Li An Phoa / Drinkable Rivers

2005-ongoing, European watersheds

Why do we take it for granted that we humans cannot drink straight from rivers any more? We almost seem to have forgotten that this was ever possible. Activist and researcher Li An Phoa finds this unacceptable. Drinkable rivers are an indicator for healthy living conditions for all beings. Over the past fifteen years, Phoa has been walking 18,000 kilometres along rivers on different continents. On the way she talks to scientists, school kids, activists and politicians and sets up water quality measurement hubs. Her ultimate goal: drinkable rivers within her (and our) own lifespan.

Tomás Espinosa / Continuum II

2020, Bogotá

Can we re-imagine our own presence in this world? Artist Tomás Espinosa has collaborated with La Red Comunitaria Trans, a group of fierce Colombian trans women, for a few years now. Together they develop workshops, interventions and performances in the public space with the aim of generating personal growth and higher visibility for the trans community. They fight for safer lives and equal rights. In this case, art equals activism. In Espinosa’s work, the tension between public space and intimacy, and the omnipresence of violence, are recurring themes.

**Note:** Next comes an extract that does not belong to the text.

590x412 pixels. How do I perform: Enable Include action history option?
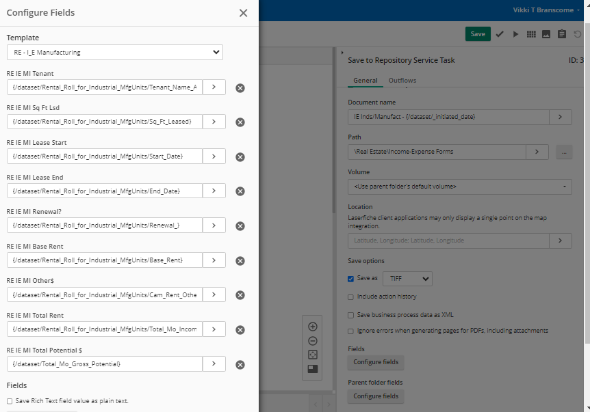(x=350, y=297)
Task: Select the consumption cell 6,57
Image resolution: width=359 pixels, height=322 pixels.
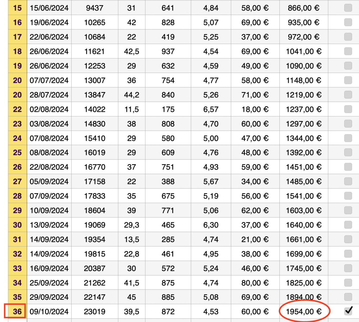Action: [211, 109]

Ola Hassanain / Charette (16 minutes, 20 seconds)

2019, Khartoum

Artist and spatial practitioner Ola Hassanain believes that everyone should have the right to appear in public space on their own terms. You are watching a discussion around the routes taken by demonstrators in the Sudan Revolution of December 2018. The revolution led to a short-lived transition towards democracy, until interrupted by a military coup on 25 October 2021. The charrette setting positions you as stakeholder in a discussion about the built environment. Demonstrators, sit down and take the shapes of the routes in your hand: how to navigate the city safely as protesters, when we are unfamiliar with it? Especially when we know that Google Maps doesn’t show essential facilities like pharmacies and gas stations in Khartoum. How can we rely on our localities and the ecology of inhabiting space to help us exit state aggression?

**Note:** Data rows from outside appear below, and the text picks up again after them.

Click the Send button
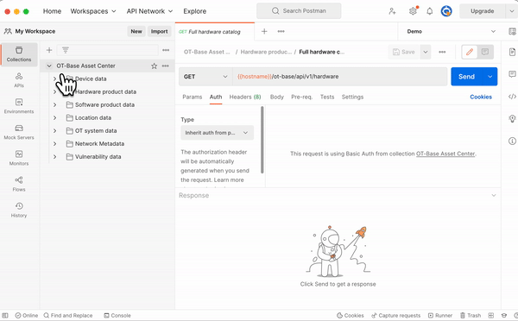Screen dimensions: 518x321 [x=466, y=77]
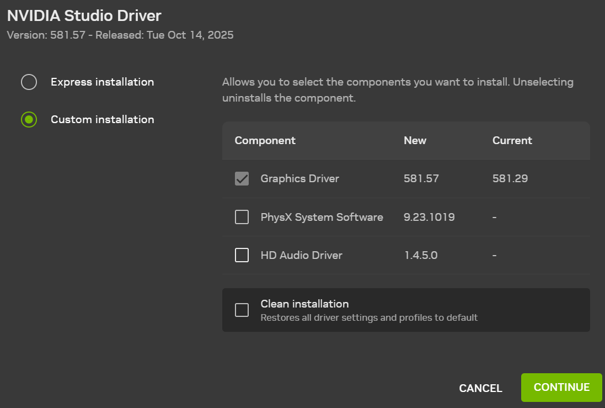This screenshot has width=605, height=408.
Task: Select the Custom installation radio button
Action: 29,119
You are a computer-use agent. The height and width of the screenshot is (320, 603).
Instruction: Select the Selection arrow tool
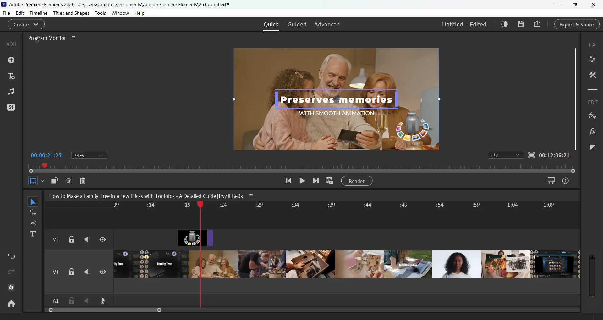[33, 202]
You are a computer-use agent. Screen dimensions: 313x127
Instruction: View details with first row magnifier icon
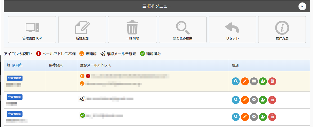tap(236, 81)
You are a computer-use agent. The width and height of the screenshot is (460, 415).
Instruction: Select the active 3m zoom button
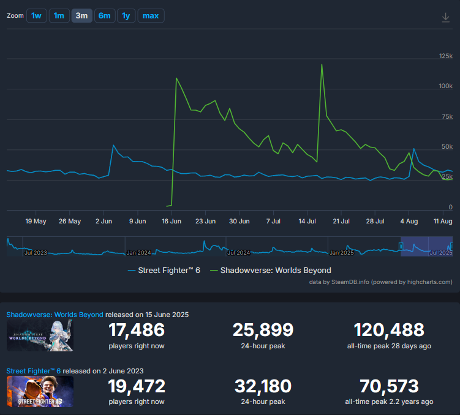81,16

Suzanne Dhaliwal / Inclusive Climate Campaigning

Ongoing, Croatia

High on artist and activist Suzanne Dhaliwal’s agenda: a more diverse climate-activist community and the inclusion of human rights in the climate debate. For Dhaliwal, listening is an important, but easily overlooked element of activism. By hacking the iconic activist tool, the megaphone, and inverting it into a listening device, it becomes both a tool and a metaphor.